Você simplesmente ama essas mulheres. Mulheres de opinião, que dizem o que sentem, o que querem, o que odeiam. Que pensam, que querem algo maior da vida além da tediosa banalidade e que têm coragem de enfiar a mão mais fundo, porque não há nada mais chato que o superficial. Você simplesmente adora falar sobre o mundo, música, política, filmes e cultura, sobre a sociedade e religião, sobre arte… Falando em arte, você não adora as artistas? As mulheres que escrevem, pintam, e desenham, aquelas que tocam e cantam, que declamam suas poesias ou escrevem timidamente em seus quartos. Mulheres livres, você uma vez disse, mulheres loucas que são verdadeiras. Que sabem se defender, que não respondem a ninguém. Mulheres que parecem um conceito de um filme, aquele tipo artístico, engraçada, complexo, cabelo colorido, tatuagens e personalidade transbordando pra fora. Aquela que vira o rosto para você e num sorriso, te faz ter uma outra percepção de vida, porque elas, sim, seriam alguma coisa como um oráculo, um altar, um templo, uma reza.

Um orgasmo.

Talvez fossem melhores na cama, você pensou. Essa liberdade toda trazia menos timidez, mais desenvoltura. Não existe medo, né? De tentar coisas novas, Esse calor da pele, que chega queimar quando toca, e toda a disponibilidade de não pensar duas vezes antes de fazer algo porque quer. A liberdade que parece ter sido escrita em um livro, a personagem que só existe para libertar o mocinho. Você, um personagem que deveria ser salvo, conhece uma mulher maluca pelas ruas do centro e têm a vida transformada porque ela sabe dizer a coisa certa. E na cama? Ela tem experiência, ela não nega nada, e ela quis cuidar de você.

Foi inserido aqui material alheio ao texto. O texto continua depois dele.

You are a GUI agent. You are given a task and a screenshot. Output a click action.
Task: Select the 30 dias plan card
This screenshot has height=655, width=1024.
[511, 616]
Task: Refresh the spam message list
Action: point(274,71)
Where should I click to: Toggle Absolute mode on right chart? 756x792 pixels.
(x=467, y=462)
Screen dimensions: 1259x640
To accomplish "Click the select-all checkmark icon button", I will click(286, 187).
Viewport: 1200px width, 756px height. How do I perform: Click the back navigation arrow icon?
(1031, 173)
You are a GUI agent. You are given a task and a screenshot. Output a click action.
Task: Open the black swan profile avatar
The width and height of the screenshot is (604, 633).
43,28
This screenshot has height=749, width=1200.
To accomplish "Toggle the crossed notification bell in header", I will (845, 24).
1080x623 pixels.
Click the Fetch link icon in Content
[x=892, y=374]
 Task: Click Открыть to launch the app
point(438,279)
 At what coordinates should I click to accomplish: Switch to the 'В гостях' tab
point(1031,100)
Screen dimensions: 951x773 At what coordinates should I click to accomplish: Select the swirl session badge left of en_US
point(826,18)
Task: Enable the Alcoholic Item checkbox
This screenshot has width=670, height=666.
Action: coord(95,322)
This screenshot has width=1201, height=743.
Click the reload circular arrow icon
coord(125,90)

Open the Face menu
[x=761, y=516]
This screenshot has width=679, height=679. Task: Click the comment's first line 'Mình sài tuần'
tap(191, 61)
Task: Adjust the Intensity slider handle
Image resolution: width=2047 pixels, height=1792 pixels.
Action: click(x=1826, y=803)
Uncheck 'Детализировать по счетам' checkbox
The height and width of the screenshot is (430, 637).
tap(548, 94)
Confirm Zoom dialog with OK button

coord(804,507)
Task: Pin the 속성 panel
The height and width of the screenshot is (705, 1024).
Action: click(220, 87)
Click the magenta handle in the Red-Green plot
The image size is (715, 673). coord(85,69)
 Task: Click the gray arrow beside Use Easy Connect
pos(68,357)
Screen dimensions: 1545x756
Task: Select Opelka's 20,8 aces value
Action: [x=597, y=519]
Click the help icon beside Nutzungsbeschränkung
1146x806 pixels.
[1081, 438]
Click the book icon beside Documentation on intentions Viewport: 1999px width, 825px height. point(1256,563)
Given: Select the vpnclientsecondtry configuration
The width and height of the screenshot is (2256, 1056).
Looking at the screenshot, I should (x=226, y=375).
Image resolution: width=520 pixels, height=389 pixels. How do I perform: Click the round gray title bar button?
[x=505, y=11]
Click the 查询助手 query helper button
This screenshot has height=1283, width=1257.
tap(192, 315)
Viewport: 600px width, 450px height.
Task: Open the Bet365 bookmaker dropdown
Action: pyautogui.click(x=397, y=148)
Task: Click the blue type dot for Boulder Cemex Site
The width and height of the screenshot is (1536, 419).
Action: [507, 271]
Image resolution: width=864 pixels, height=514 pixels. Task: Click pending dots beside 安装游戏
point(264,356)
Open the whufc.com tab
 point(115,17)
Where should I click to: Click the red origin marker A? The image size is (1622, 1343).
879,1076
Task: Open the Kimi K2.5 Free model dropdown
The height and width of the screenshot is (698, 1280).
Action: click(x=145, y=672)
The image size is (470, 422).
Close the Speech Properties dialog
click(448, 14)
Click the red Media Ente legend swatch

Você disse que elas são um tesão. Você queria uma mulher de verdade. Uma mulher de verdade do tipo que te olha nos olhos e sorri, fuma um cigarro depois da transa e diz que você é bom demais nisso.

Mas não pra sempre.

Você quis a salvação, o caldo doce da fruta. Você quis dançar com elas nas festas, entrar no meio de seus beijos e talvez, até ler suas histórias, seus poemas, não toda a obra. Você quis a noite de bar, as qualidades que emanam dos poros, as primeiras boas impressões. Primeiras boas impressões, era isso que você queria, nada tão importante, mais como um prólogo de um livro bom pra caramba. Um livro denso pra caramba, longo. Se você ao menos puder catar tudo de bom que ela te oferecer nesse primeiro e único encontro…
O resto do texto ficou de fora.